● DIRECTIVE: Rewrite the lines starting at the one containing "You are a GUI" and ending at the one containing "Task: Click on the x-tick-label: 2022", changing "action" to "step" and leaving everything else the same.

● DATA FOR THIS EXERCISE:
=-=-=-=-=
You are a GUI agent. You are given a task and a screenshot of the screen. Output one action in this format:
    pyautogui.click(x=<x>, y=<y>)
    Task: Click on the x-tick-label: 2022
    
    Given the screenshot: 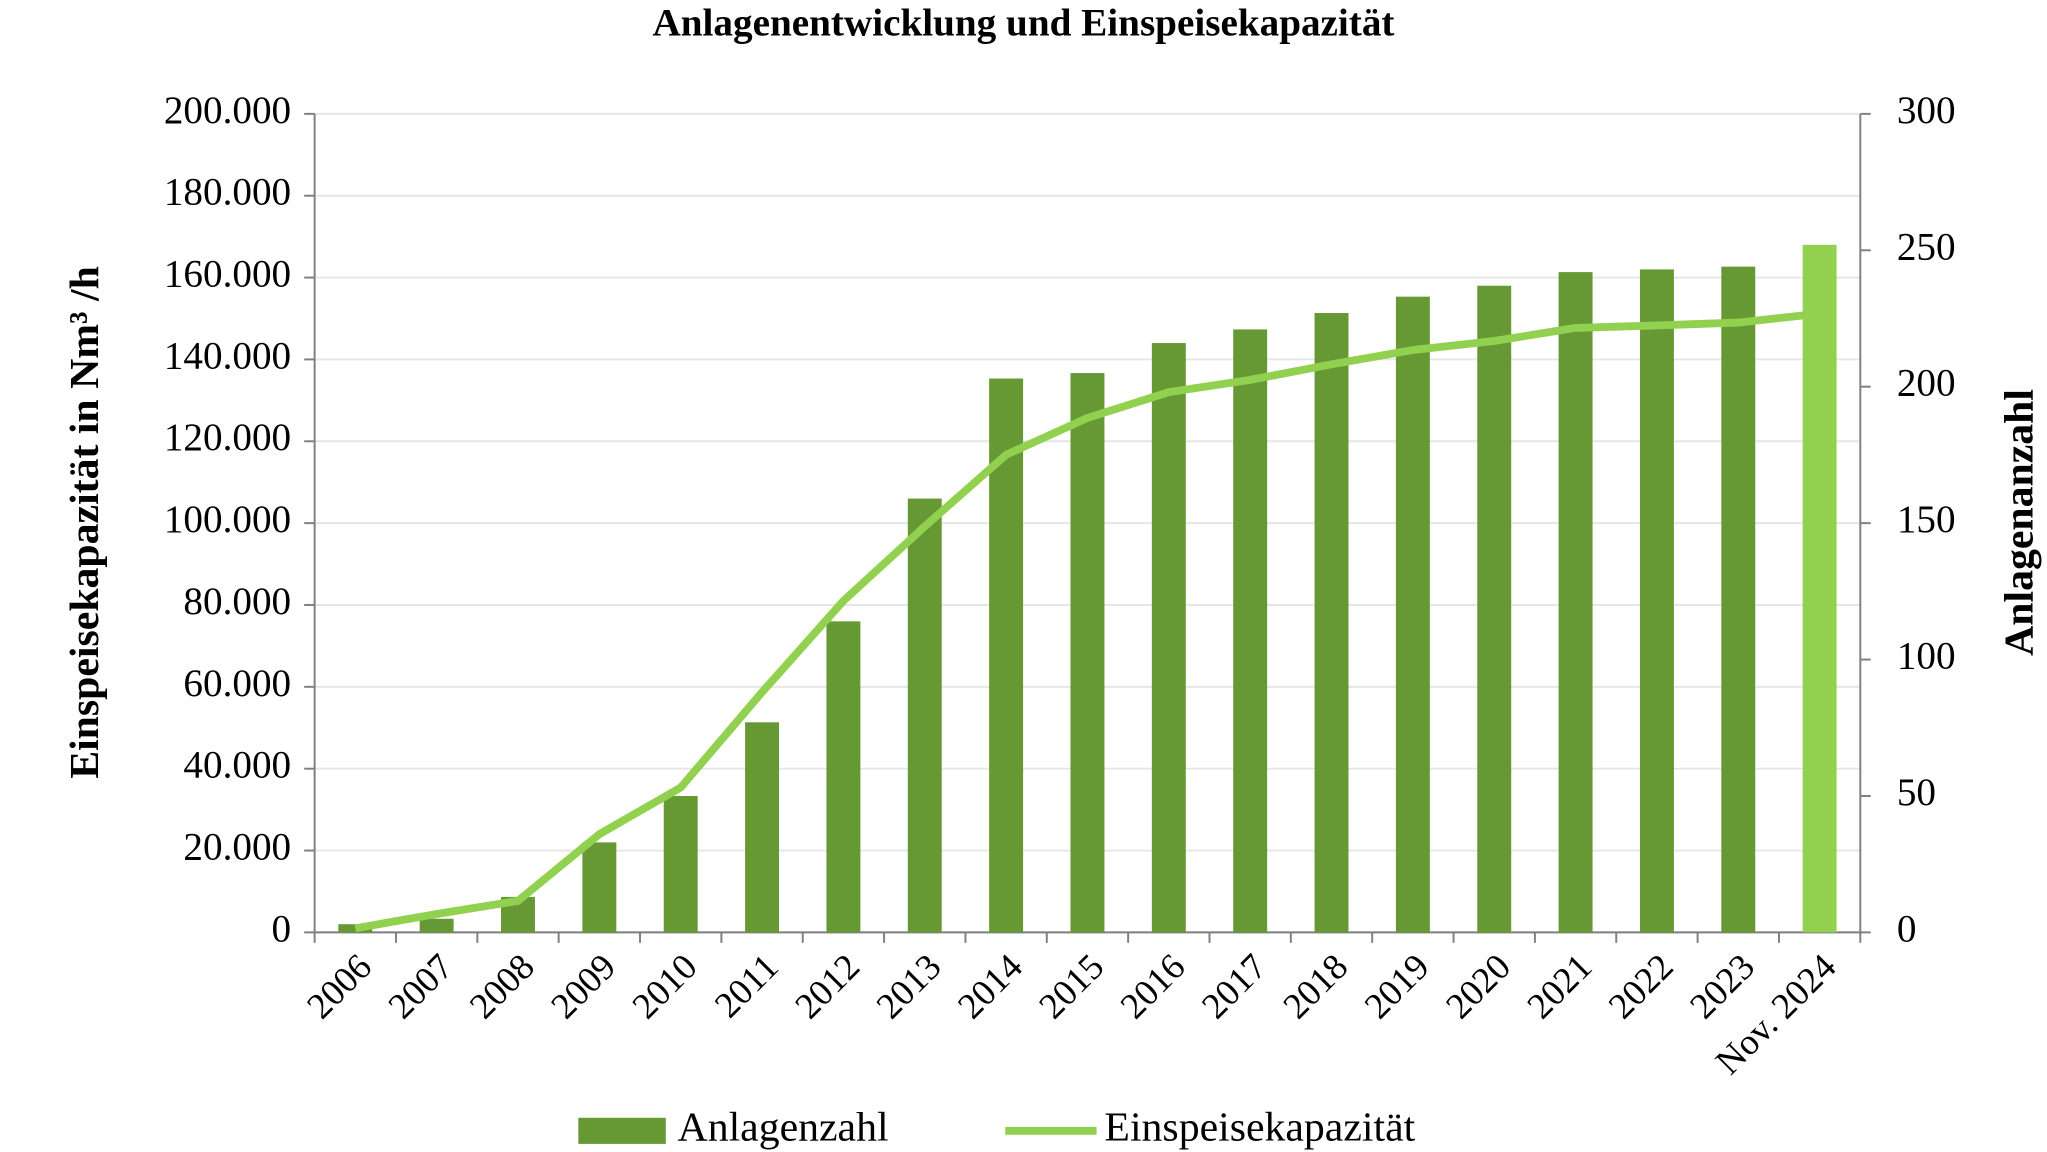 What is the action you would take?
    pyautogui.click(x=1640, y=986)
=-=-=-=-=
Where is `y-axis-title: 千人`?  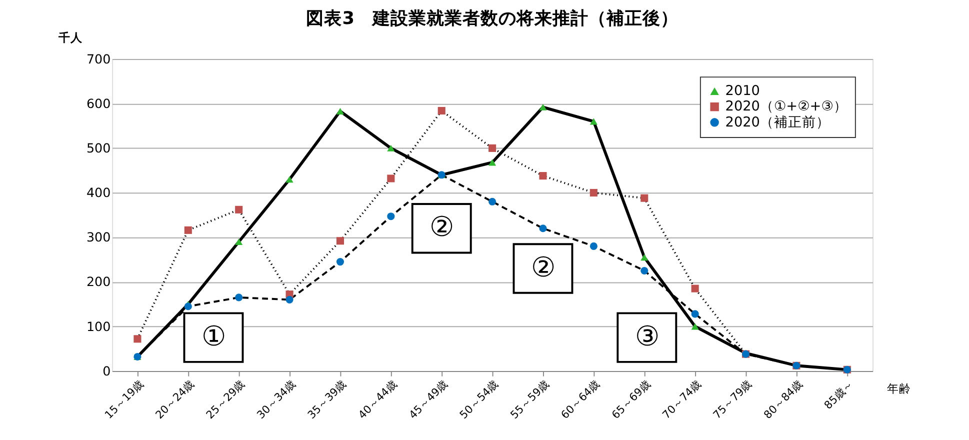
=-=-=-=-=
● RESPONSE TO THE TASK:
You are a GUI agent. You are given a task and a screenshot of the screen. Output one step in this format:
    pyautogui.click(x=<x>, y=<y>)
    Task: Click on the x-tick-label: 2022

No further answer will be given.